• Your instructions:
From the records below, please print only the lines from the one containing "Where should I" through the one containing "This screenshot has width=877, height=916.", both included. Skip the pictures.

• Source data:

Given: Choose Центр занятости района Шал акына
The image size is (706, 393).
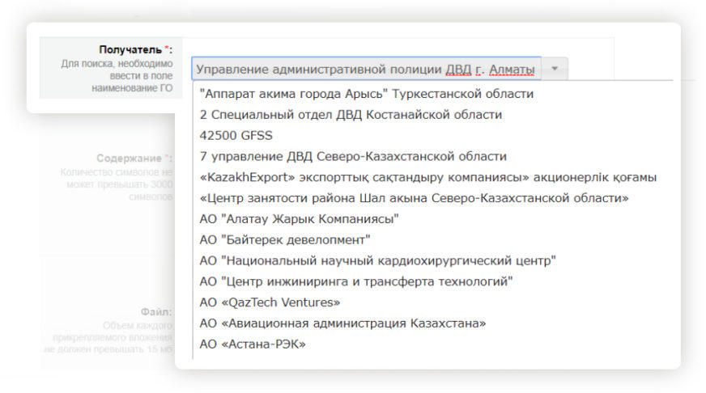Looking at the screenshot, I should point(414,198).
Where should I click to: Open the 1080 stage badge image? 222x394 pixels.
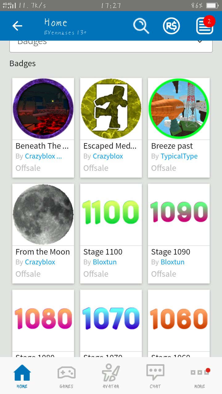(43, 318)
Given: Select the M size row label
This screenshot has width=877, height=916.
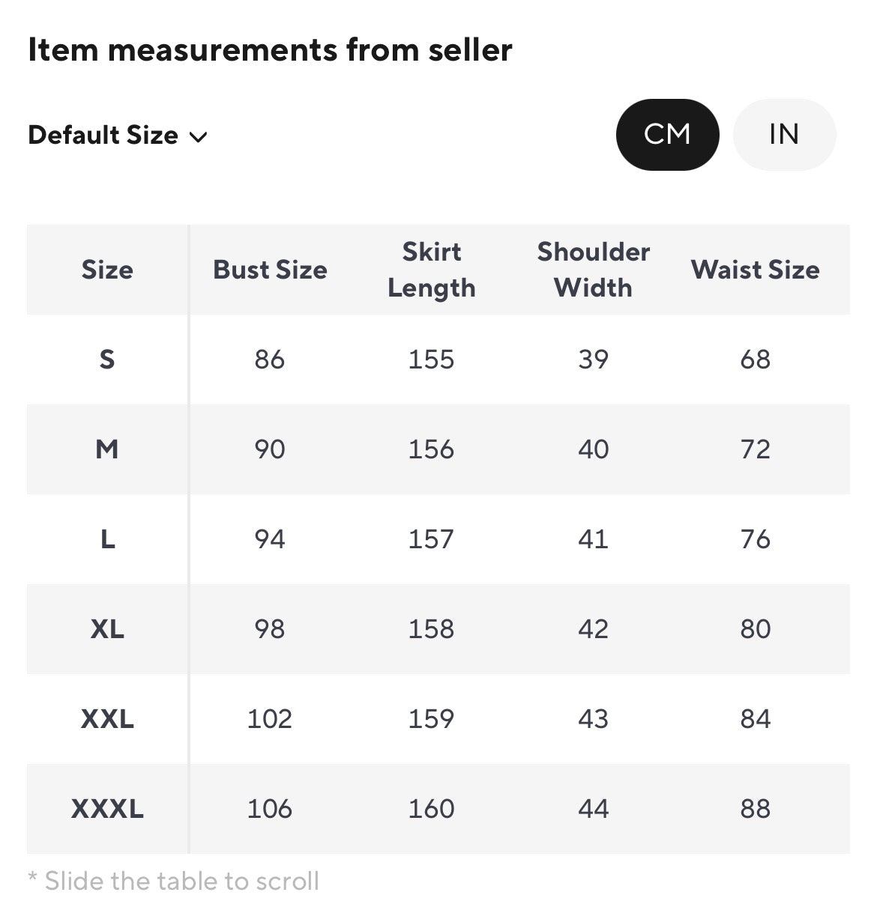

---

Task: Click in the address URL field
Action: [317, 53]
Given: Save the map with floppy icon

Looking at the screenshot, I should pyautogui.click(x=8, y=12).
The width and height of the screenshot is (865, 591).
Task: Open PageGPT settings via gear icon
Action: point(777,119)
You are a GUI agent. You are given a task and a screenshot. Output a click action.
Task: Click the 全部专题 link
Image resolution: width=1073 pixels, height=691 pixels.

• Output below:
Where should I click to: Open the 1080 stage badge image? 222x394 pixels.
(43, 318)
Given: Select the M size row label
This screenshot has width=877, height=916.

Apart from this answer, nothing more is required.